Posts Tagged ‘Omaha’

Full Tilt Poker gets Player Segregation Right

Sunday, April 21st, 2013

One of the bigger poker stories from last week involved Full Tilt Poker rolling out their ‘New to the Game’ tables. The games are meant to help new and/or recreational players get used to real money poker without being throwing into shark-infested waters (a.k.a. player segregation).

New to the Game tables are open to any real money player, they’re offered in low stakes NL Hold’em and Omaha ring games/tournaments, and players can try these tables for 2,000 cash game hands or 75 tourneys. Additionally, New to the Game tables run at a slower pace and players can only try two tables at a time.

The key in all of this is that players can only participate in 2,000 ring game hands or 75 tournaments. And this is where Full Tilt gets the idea of player segregation right, versus other rooms like Party Poker and Lock Poker.

Both Party and Lock run similar player segregation models where they prevent winning grinders from competing against losing players. In Party’s case, they didn’t even warn players about segregation; they just hid the losing players from winners and certain people happened to notice. In either case, there is no limit on how long the players are divided up, which really punishes winners.
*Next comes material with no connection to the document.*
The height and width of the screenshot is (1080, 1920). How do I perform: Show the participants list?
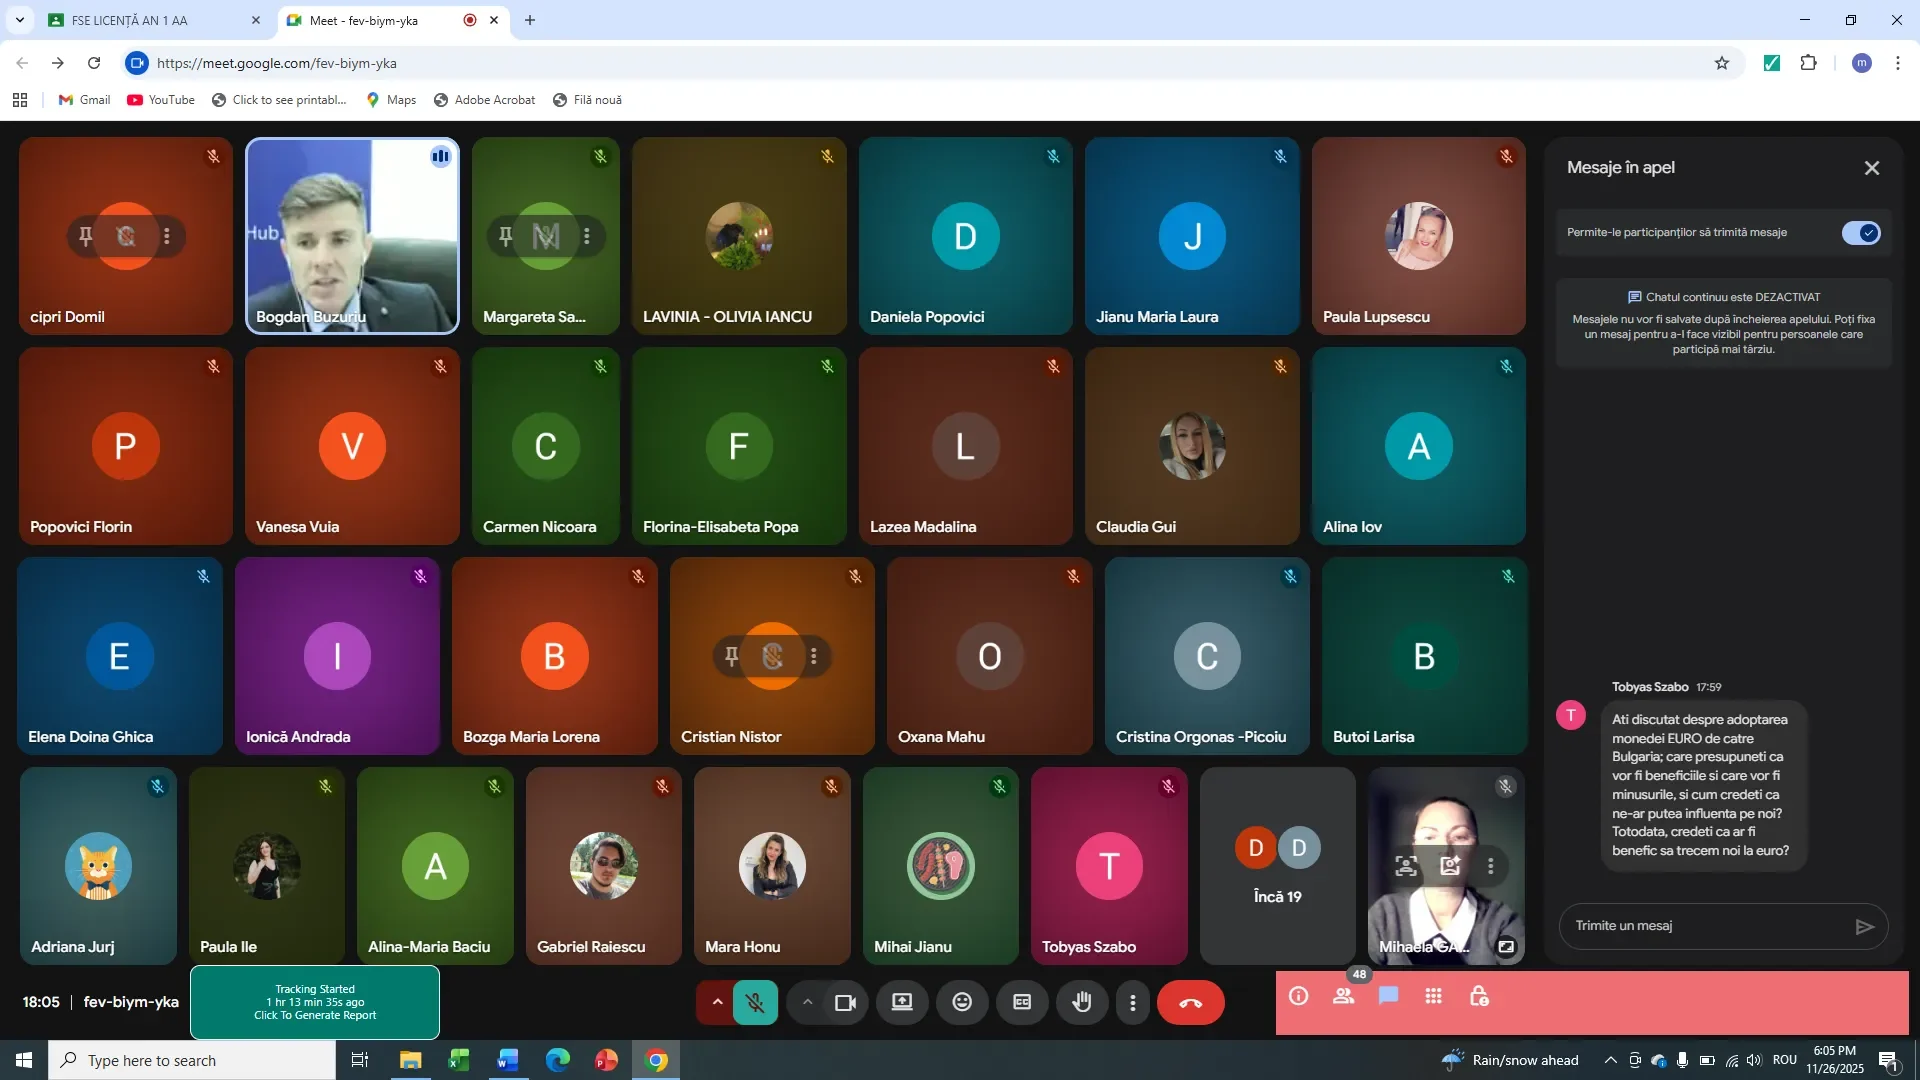(1343, 996)
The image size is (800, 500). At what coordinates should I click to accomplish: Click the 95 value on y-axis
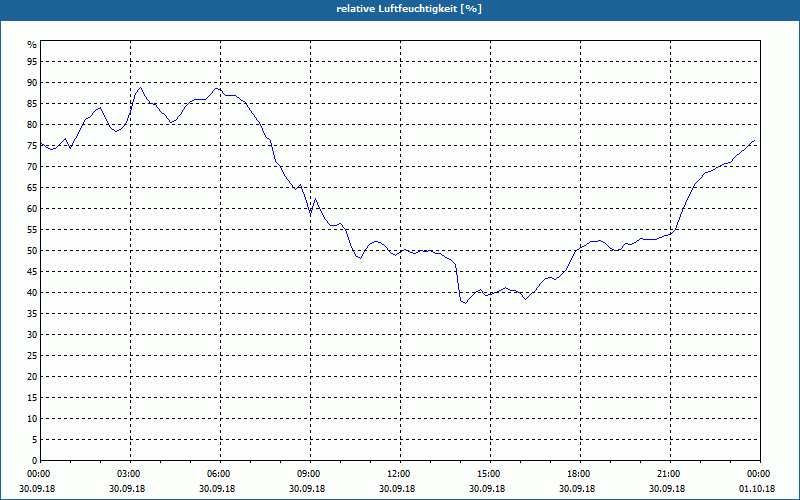click(x=32, y=62)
Full Tilt, on the other hand, puts a restriction on how long players can try the New to the Game tables. Once the 2k cash game hands or 75 tourneys are up, people are forced to “graduate” to the regular games. What’s more is that everybody has a chance to try these tables, rather than being restricted to losing players.

Segregation is still in the early stages in the online poker world. So it’ll be interesting to see if more sites take a similar approach to the matter as FTP.
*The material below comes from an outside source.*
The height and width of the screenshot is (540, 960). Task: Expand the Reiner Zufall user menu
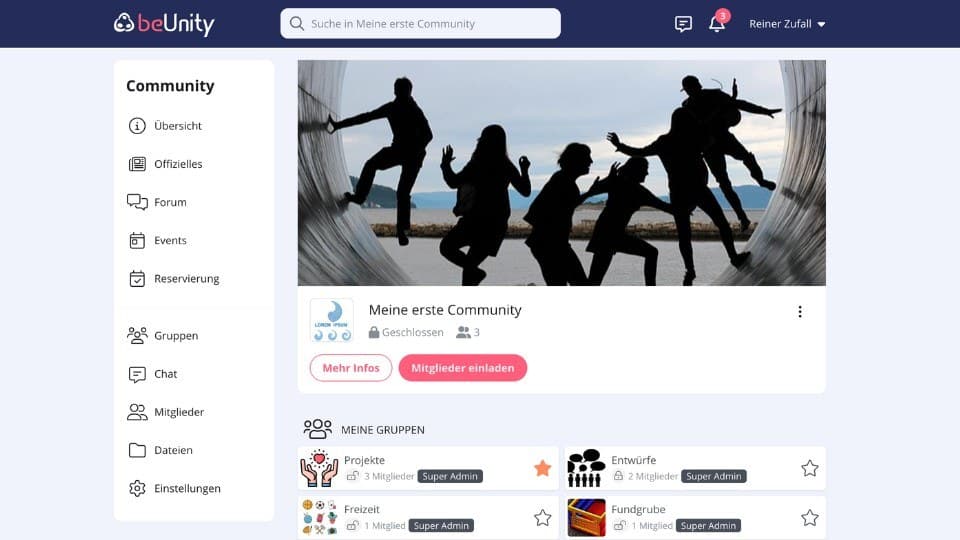tap(787, 24)
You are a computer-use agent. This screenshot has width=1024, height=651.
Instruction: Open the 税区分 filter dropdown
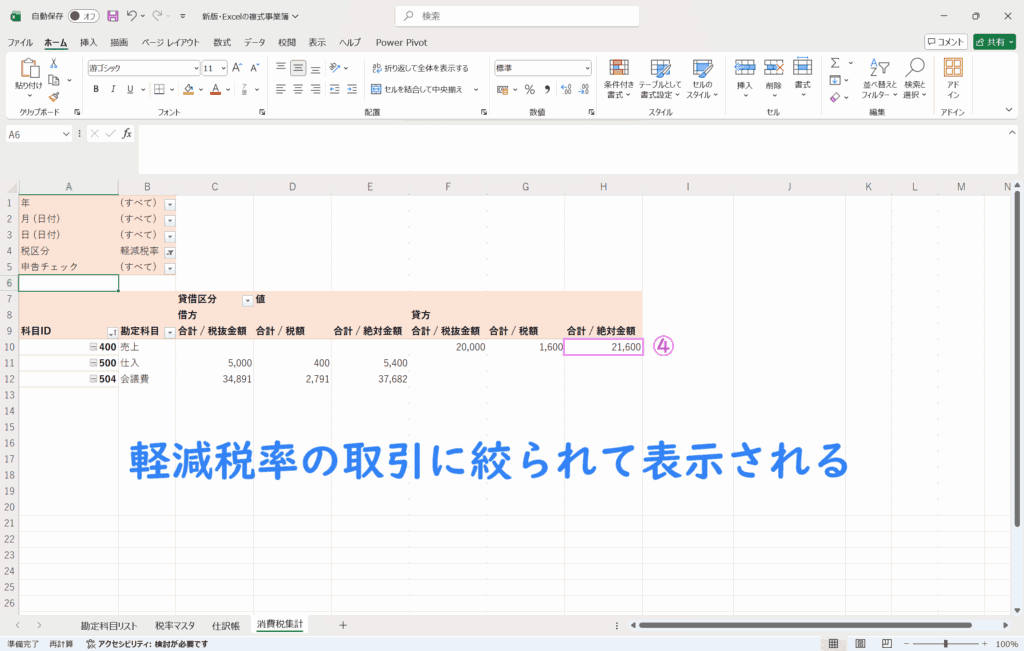pyautogui.click(x=169, y=253)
Adjusting Your Holdem Strategy for Omaha

Wednesday, June 23rd, 2010

More and more Texas Holdem players are giving Omaha a try. However, if you are thinking of switching to Omaha don’t be fooled by the similarities in the two games – the strategy for Omaha is actually quite different than the strategy for Texas Holdem. Read on to learn more.

For starters, In Texas Holdem it is important to make big bets before the flop when you have good cards, like pocket aces or kings. The purpose of betting big pre-flop is to knock out other players so that you can narrow the table down to only one or two others. However, in Omaha big pairs don’t mean much if you don’t have the other cards to back them up. For this reason, many Holdem players find that they hurt themselves by making big bets too early, only to find that their pocket aces or kings aren’t such great hands. Play more cautiously in Omaha near the beginning of the game and only start betting big once more cards are dealt and you see where you stand.

In Omaha you will also have to adjust the way that you play after the flop. You need to find the right combination of passive and aggressive play. For instance, too many players play too passively when they’ve got a straight after the flop because they think another player may get a flush. If you play this way you’ll never win. Betting a little bigger may knock other players out of the hand before they have the opportunity to get a flush, securing your spot as the winner.